Gludantan

Clinical data
- Other names: Gludantane; N-Adamantan-1-yl-β-D-glucopyranuronosylamine

Identifiers
- IUPAC name (2S,3S,4S,5R,6R)-6-(1-adamantylamino)-3,4,5-trihydroxyoxane-2-carboxylic acid;
- CAS Number: 12707-95-8;
- PubChem CID: 9996542;
- PubChem SID: 274134074;
- ChemSpider: 8172123;

Chemical and physical data
- Formula: C_{16}H_{25}NO_{6}
- Molar mass: 327.377 g·mol^{−1}
- 3D model (JSmol): Interactive image;
- SMILES C1C2CC3CC1CC(C2)(C3)N[C@H]4[C@@H]([C@H]([C@@H]([C@H](O4)C(=O)O)O)O)O;
- InChI InChI=1S/C16H25NO6/c18-10-11(19)13(15(21)22)23-14(12(10)20)17-16-4-7-1-8(5-16)3-9(2-7)6-16/h7-14,17-20H,1-6H2,(H,21,22)/t7?,8?,9?,10-,11-,12+,13-,14+,16?/m0/s1; Key:CORMWKGBVDLTGH-KIBBNWRDSA-N;

= Gludantan =

Antiparkinsonian agent of the adamantane group that was never marketed

Gludantan, or gludantane, is an experimental antiparkinsonian agent of the aminoadamantane group that was never marketed.
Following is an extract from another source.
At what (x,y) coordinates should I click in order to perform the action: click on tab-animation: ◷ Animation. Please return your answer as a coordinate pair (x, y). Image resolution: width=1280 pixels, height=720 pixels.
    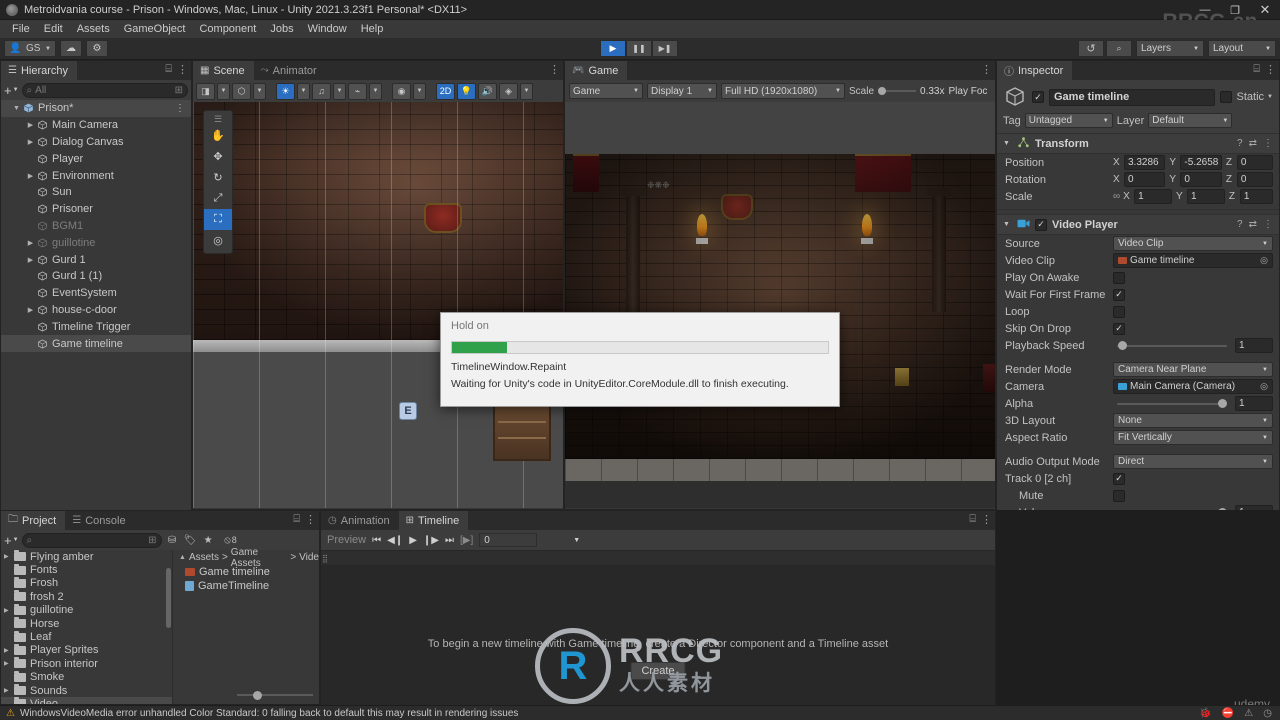
    Looking at the image, I should click on (360, 520).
It has also been described as a "psychotropic" and antidepressant. An analogue of gludantan, N-3,5-dimethylgludantan, is an inactive metabolite of memantine. Gludantan was developed in the Soviet Union and was first described by 1974.